The Montgomery County Council voted yesterday to end all rent controls in the county threatening thousands of tenants with unlimited rent increases for the first time in more than four years.
In a county which has the highest average rents in the metropolitan area - $279 - the law limited rent increases for certain tenants to 5 per cent. The law, which expires Dec. 31, would be replaced by voluntary guidelines for landlords if County Executive James Gleasor signs the bill enacted yesterday by a 5-to-2 Council vote.
Tenants would not feel the effect of the expiration until March because the new measure would require 60 days notice before a rent increase.
County authorities expect more landlords to be conservative in their initial increase. "There will probably be isolated incidents of 15 per cent increases," however, said Tom Hamilton, former director of the county Office of Landlord-Tenant Affairs.
"You'll probably see landlords taking a low profile" Hamilton said. "They'll be very concerned that the Council might reinstitute rent control."
District Mayor Walter E. Washington announced Thursday that he would allow a three-year extension of the District's controversial rent control system to go into effect.

> **SOURCE MATERIAL**:
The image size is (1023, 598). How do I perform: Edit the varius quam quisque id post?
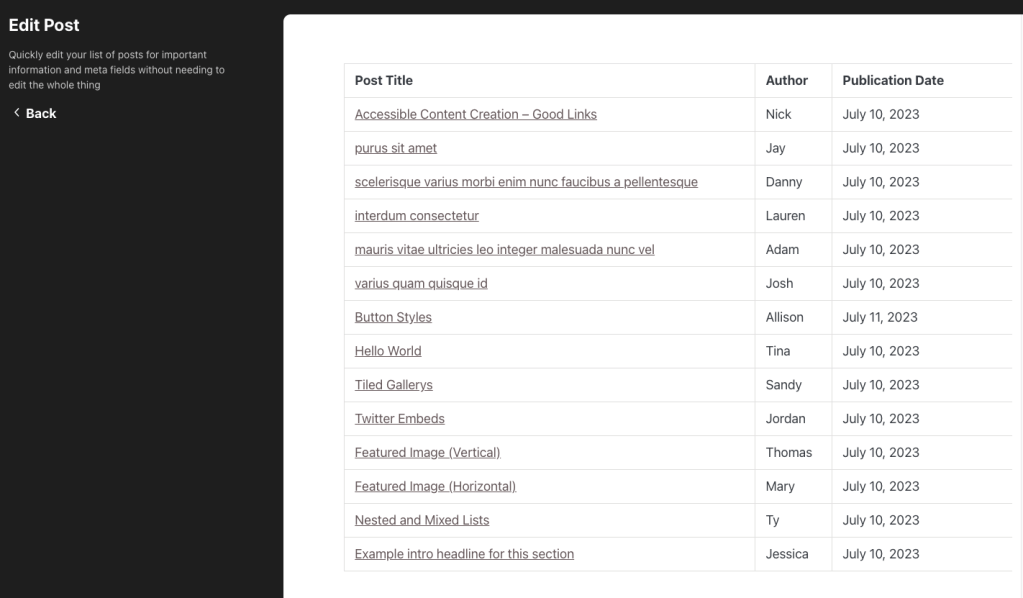[x=421, y=284]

> **PROMPT 1**: According to the rent-control article, why would tenants not feel the effect of the law's expiration until March? Answer in one to three sentences.
> **PROMPT 2**:
Answer these questions from the rent-control article:
(a) What is the average rent in Montgomery County?
(b) By what vote did the Council enact the bill?
(c) Who announced that a three-year extension of the District's rent control system would go into effect?
> **PROMPT 3**: Copy the part of the rent-control article starting at "In a county" and ending at "5-to-2 Council vote.", and rename "Council" as "Board".
Answer from the rent-control article alone.

> **PROBLEM SOLUTION 1**: The new measure requires 60 days' notice before a rent increase. Because of that notice period, tenants would not feel the expiration until March.

> **PROBLEM SOLUTION 2**:
(a) $279
(b) 5 to 2
(c) District Mayor Walter E. Washington

> **PROBLEM SOLUTION 3**:
In a county which has the highest average rents in the metropolitan area - $279 - the law limited rent increases for certain tenants to 5 per cent. The law, which expires Dec. 31, would be replaced by voluntary guidelines for landlords if County Executive James Gleasor signs the bill enacted yesterday by a 5-to-2 Board vote.